Geschiedenis van de grens tussen Noorwegen en Finland
De grens werd gevestigd in 1751 via een verdrag ondertekend door Noorwegen, Finland en Zweden, na 13 jarenlange beraadslagingen en veldonderzoeken. Al snel na de oprichting van de grens, werd het afgebakend door het oprichten van steenhopen langs de grens. Zowel Noorwegen als Finland maken deel uit van het Akkoord van Schengen, waarvan de bepalingen de verwijdering van grensbewakingspatrouilles langs de grens bepalen, bepalingen waaraan beide landen hebben voldaan, en aan de grens zijn zes weggrensdoorgangen gevonden, allemaal met aangepaste stations die worden beheerd door land.
3. Grens Noorwegen-Rusland
Noorwegen deelt een landgrens met Rusland die 121.6 mijl lang is, de kortste landsgrens Noorwegen deelt met een ander land. Bovendien delen de twee landen een maritieme grens die 14.4-mijlen lang is. De grens tussen Noorwegen en Rusland is de jongste grens van het land, zoals deze in 1826 is vastgesteld. Een totaal van 415-markeringen zijn te vinden op de grens tussen Noorwegen en Rusland, waarvan de meeste zijn gemaakt van composietmaterialen. Noorse grensmarkeringen zijn geel, terwijl de Russische markeringen rode en groene horizontale strepen hebben. Het onderhoud van de markeringen is de verantwoordelijkheid van het betreffende land. De Noorse kant van de grens wordt gepatrouilleerd door dienstplichtigen van het garnizoen van Sor-Varanger, terwijl de zijde van Rusland wordt bewaakt door zowel de Federale Veiligheidsdienst als de Border Guardian Service van Rusland. Slechts één wettelijke grensovergang is te vinden aan de grens tussen Noorwegen en Rusland, gelegen langs de snelweg E105 en de Russische stad Borisoglebsky verbindt met de stad Storskog in Noorwegen. De twee landen hebben douane- en immigratiestations bij deze grensovergang.

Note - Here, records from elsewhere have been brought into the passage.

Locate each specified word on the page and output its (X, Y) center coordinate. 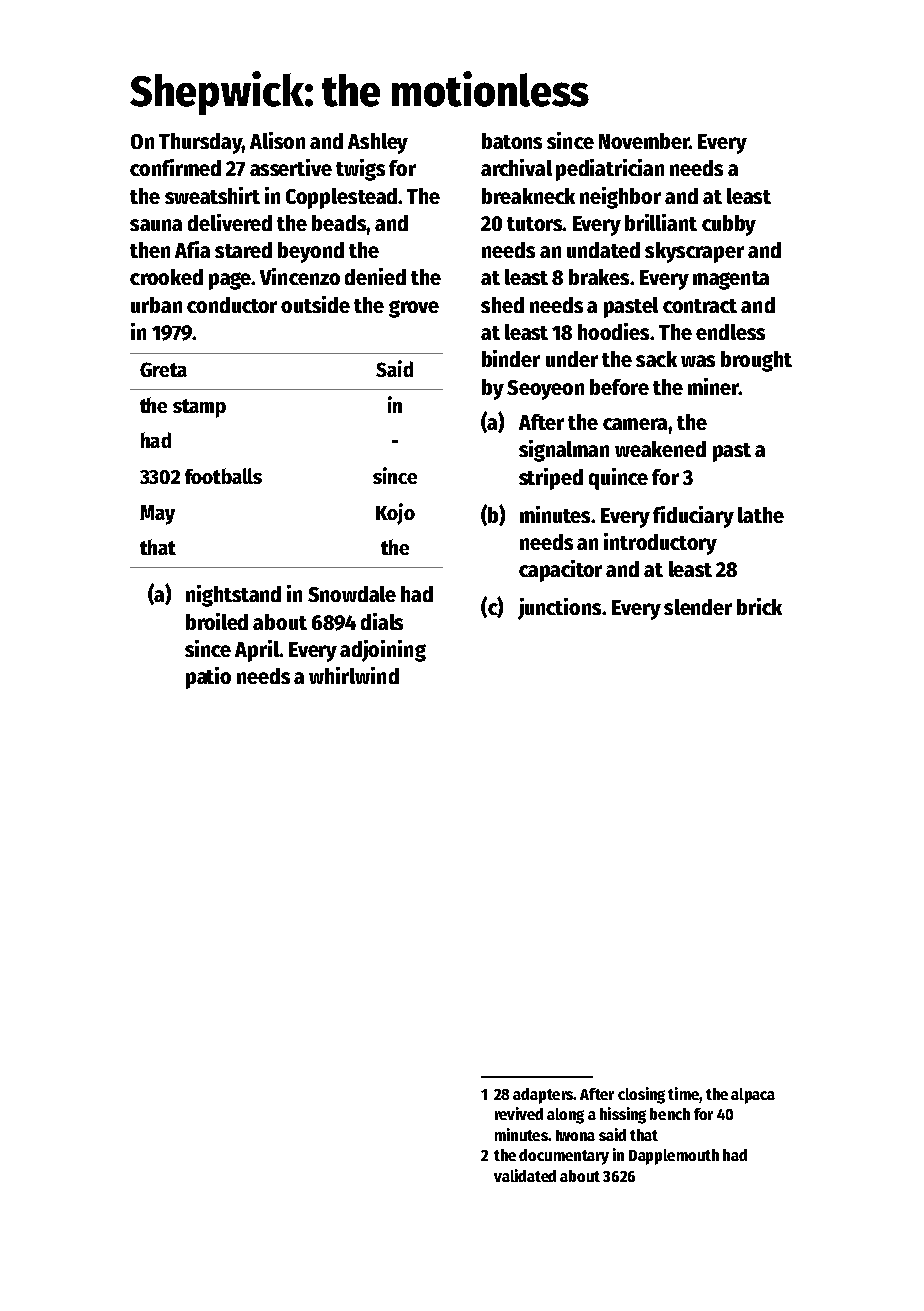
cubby (729, 225)
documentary (564, 1157)
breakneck (528, 196)
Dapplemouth (674, 1157)
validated (525, 1175)
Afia (192, 249)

Geschiedenis van de grens tussen Noorwegen en Rusland
Aanvankelijk was er geen grens tussen Noorwegen en Rusland. De twee kwamen in 1326 overeen om een mars langs de huidige grens te vestigen, in Finnmark en het Kola-schiereiland, waar dubbele belasting werd gedaan door zowel Rusland als Noorwegen. De noodzaak om een grens af te bakenen die de twee koninkrijken scheidt, ontstond in de 16e eeuw nadat Rusland inbreuk maakte op het marchland en verschillende religieuze structuren in de Sami bouwde. Noorwegen zou later alle aanspraken op Finnmark in de vroege 17-eeuw overdragen, in overeenstemming met het 1613-Verdrag van Knared. De late 17e eeuw vroeg Noorwegen formeel om de afbakening van de grens, maar de inbreng van Rusland in de zaak was niet aan de orde. Een commissie met leden uit beide landen werd ingesteld in 1825, wiens mandaat de afbakening van de grens was. De grens werd uiteindelijk vastgelegd in een verdrag ondertekend op mei 14, 1826. De grens doorliep een reeks revisies in de late 19TH en vroege 20th eeuw.